Exploratory Data Analysis - Exploratory data analysis (EDA) is an approach to analyzing data sets to summarize their main characteristics, often with visual methods. In EDA we frame our questions as well as decide whether to manipulate our data sources. In EDA we look for clues that suggest logical next steps, questions and further areas of research.

Confirmatory Data Analysis - Confirmatory data analysis is the part where you evaluate your evidence using traditional statistical tools such as significance, inference, and confidence. At this point, you’re really challenging your assumptions. A big part of confirmatory data analysis is quantifying things like the extent any deviation from the model you’ve built could have happened by chance, and at what point you need to start questioning your model.

Predictive Data Analytics - Predictive analytics encompasses a variety of statistical techniques from data mining, predictive modelling, and machine learning, that analyze current and historical facts to make predictions about future or otherwise unknown events.

Regression Analysis - Regression analysis is a form of predictive modeling used to investigate the relationship between an independent and dependent variable.
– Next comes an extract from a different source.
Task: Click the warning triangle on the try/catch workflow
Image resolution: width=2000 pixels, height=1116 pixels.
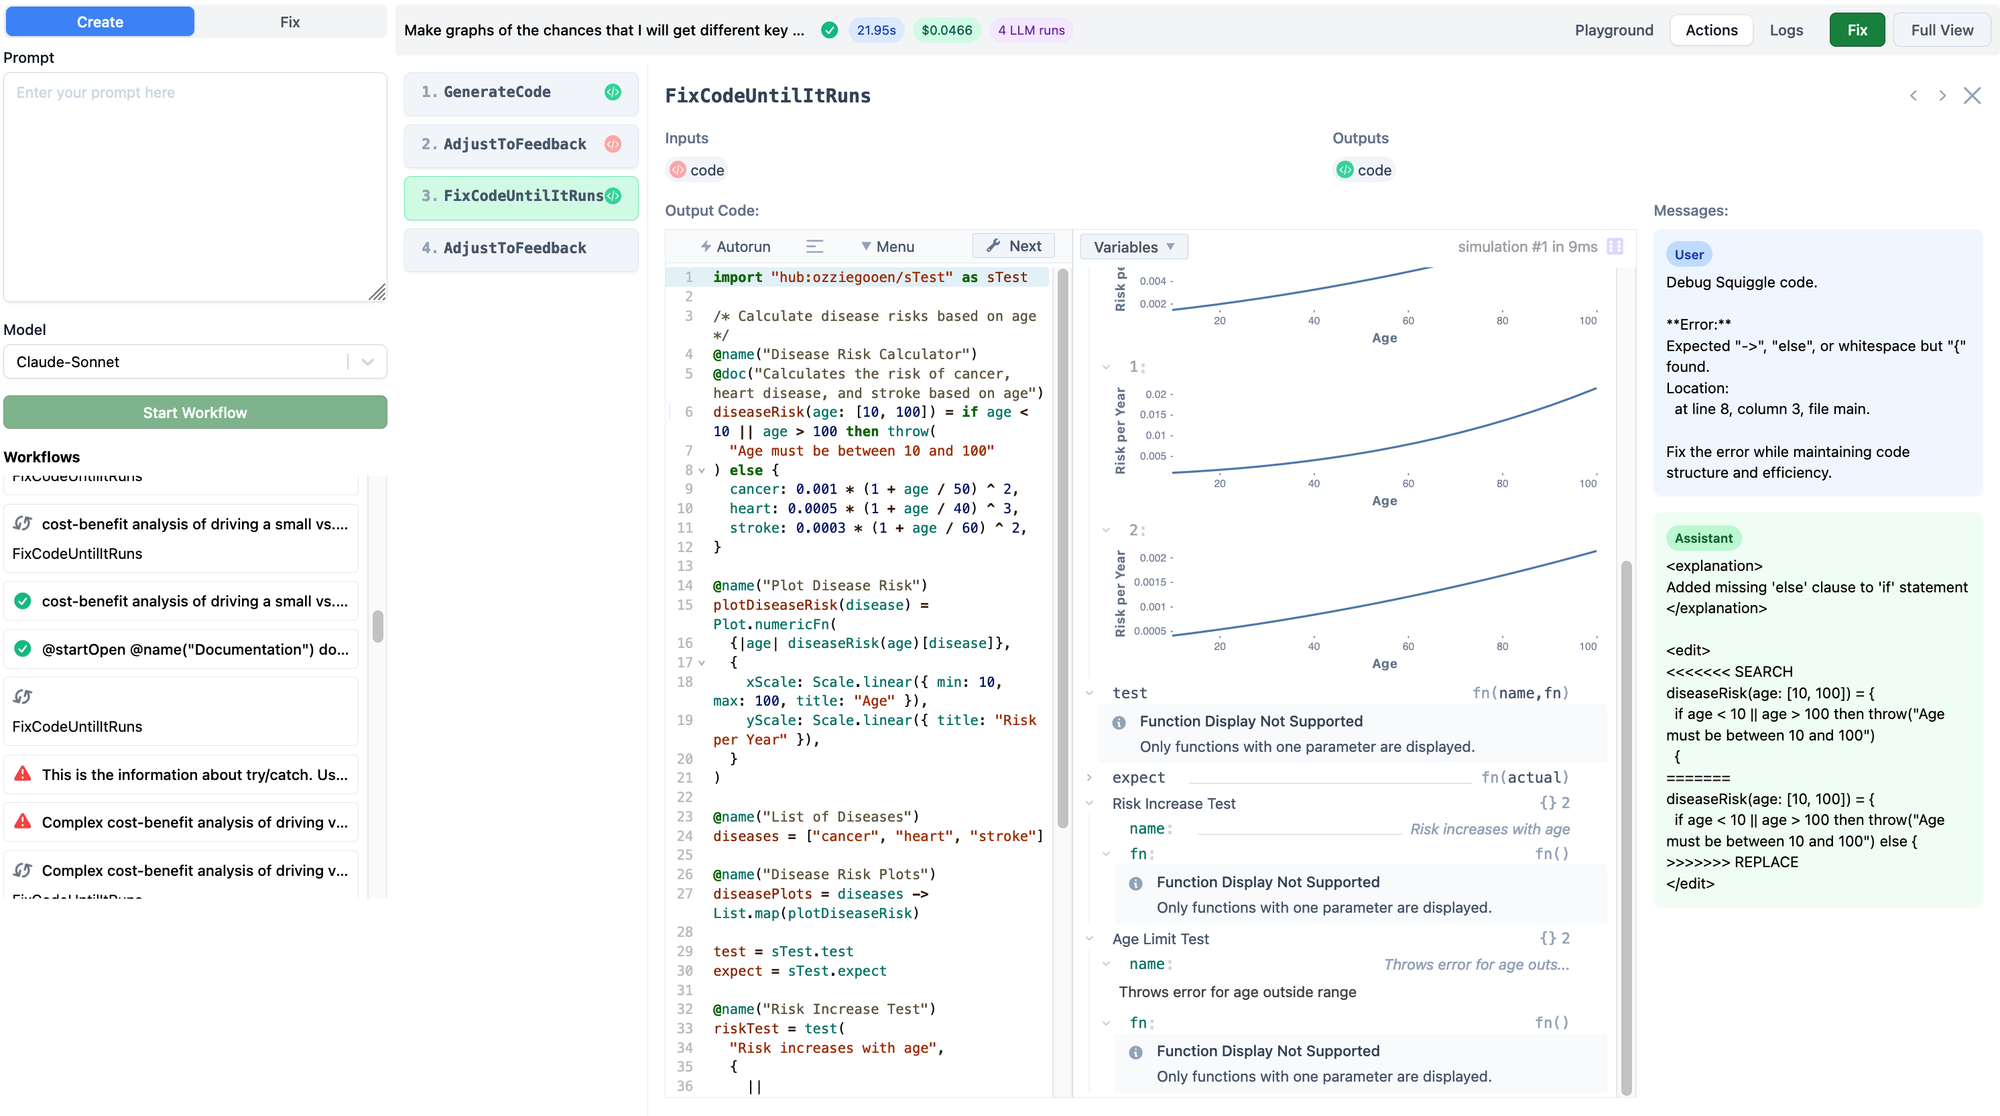Action: 22,773
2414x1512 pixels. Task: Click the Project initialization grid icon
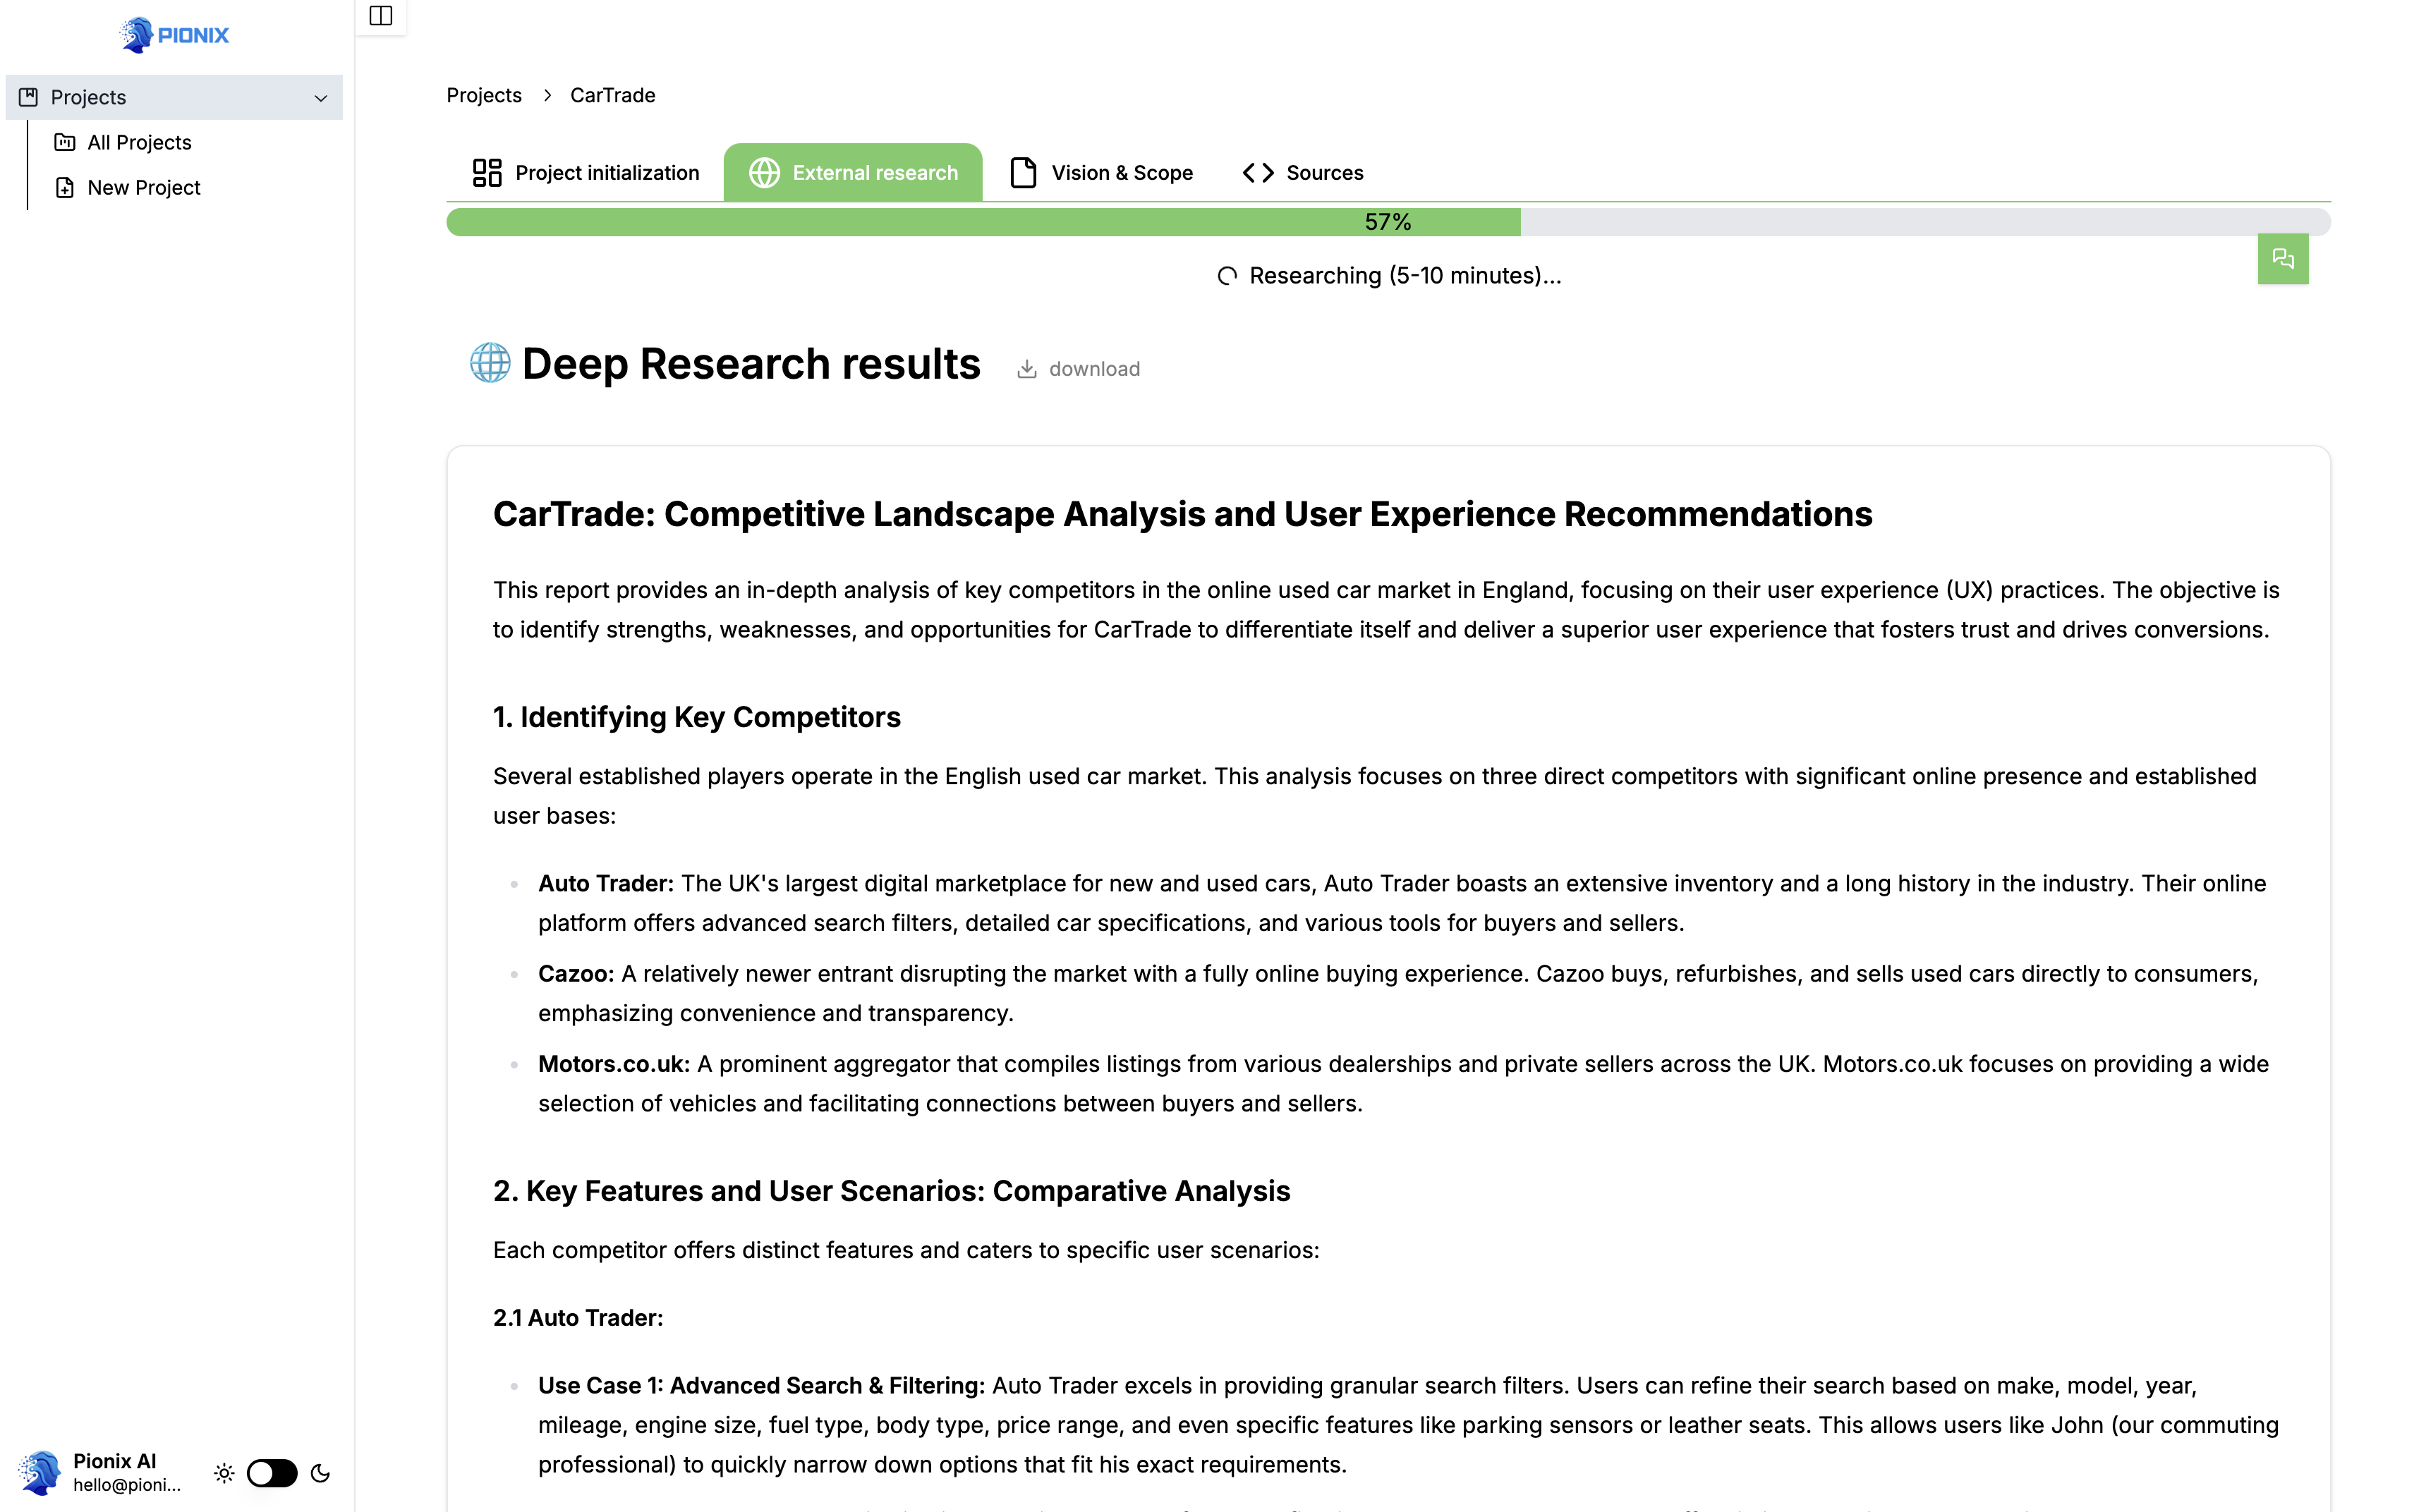tap(488, 172)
Regression analysis is used to forecasting, time series modeling, and finding causal effect relationships between the variables.

Logistic regression - Logistic regression is used to find the probability of an event success or failure. We use logistic regression when the dependent variable is binary. I.e either 0 or 1. Logistic regression is used to classify a data set.
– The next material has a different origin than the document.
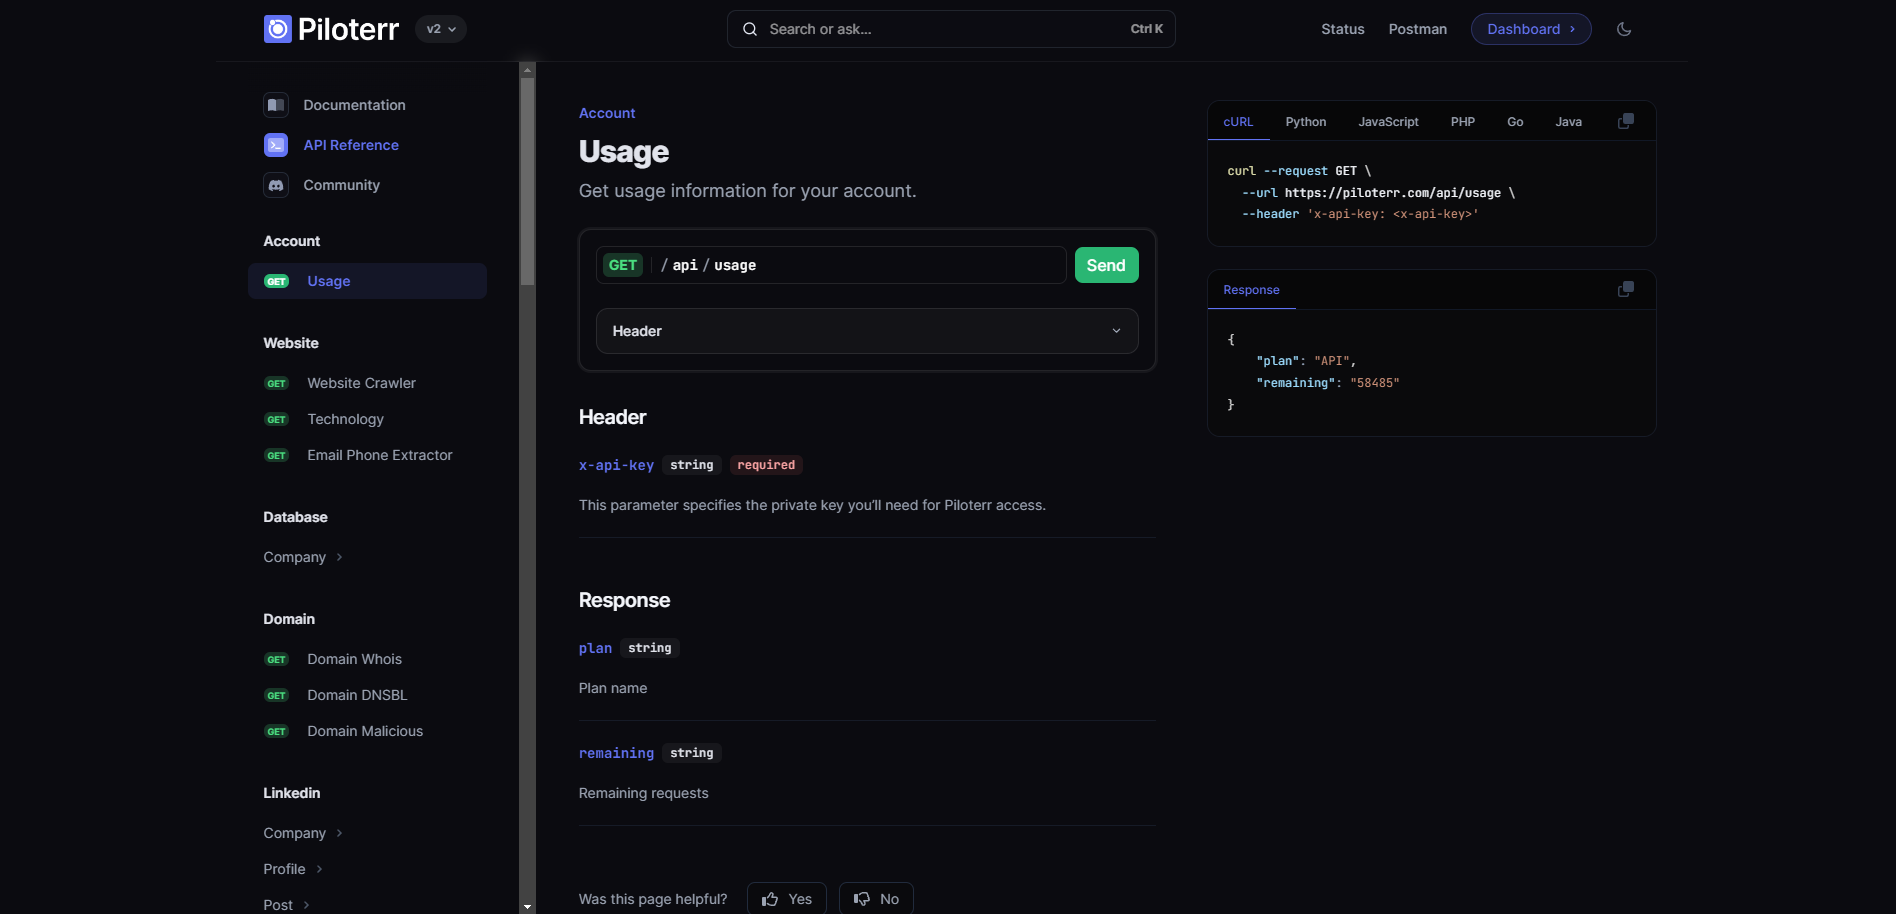This screenshot has height=914, width=1896.
Task: Open the Documentation section via its book icon
Action: point(275,105)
Polynomial Regression - A regression equation is a polynomial equation if the power of independent variable is increasing. In such an equation the best fit line is not a straight line but rather a curve that fits into the data points.

Text Mining - Text analytics is the way to unlock the meaning from all of this unstructured text. It lets you uncover patterns and themes, so you know what customers are thinking about. It reveals their wants and needs. It has the use of NLP techniques to identify facts, relationships and assertions from unstructured text.

Qualitative Data - Qualitative data is data that approximates and characterises. It is non numerical in nature. It is also known as categorical data and it is collected using methods of observation, one-on-one interviews, focus groups etc. Qualitative data is represented as codes, text and symbols etc.

Quantitative Data - Quantitative data is the measure of values or counts and is represented as numbers. It denotes numerical variables and answers questions related to how many, how much, etc.

Communicate

Data Reporting - Data reporting is done in the final stages of data science life cyle and is an important step. It is the process of collecting and submitting data which gives rise to accurate analyses of the facts on the ground; inaccurate data reporting can lead to vastly uninformed decision-making based on erroneous evidence. Data reporting is done with the help of software and tools that can display data to the intended stakeholders.

Data Visualization - Data visualization is the graphical representation of information and data. By using visual elements like charts, graphs, and maps, data visualization tools provide an accessible way to see and understand trends, outliers, and patterns in data.

Business Intelligence - Business intelligence (BI) comprises the strategies and technologies used by enterprises for the data analysis of business information. BI technologies provide historical, current and predictive views of business operations. Common functions of business intelligence technologies include reporting, online analytical processing, analytics, data mining, process mining, complex event processing, business performance management, benchmarking, text mining, predictive analytics and prescriptive analytics.

Decision Making - Decision making is the process of making choices by identifying a decision, gathering information, and assessing alternative resolutions. Using a step-by-step decision-making process can help you make more deliberate, thoughtful decisions by organizing relevant information and defining alternatives. Data science methodologies and tools help in making better and effective decisions after analysis of data.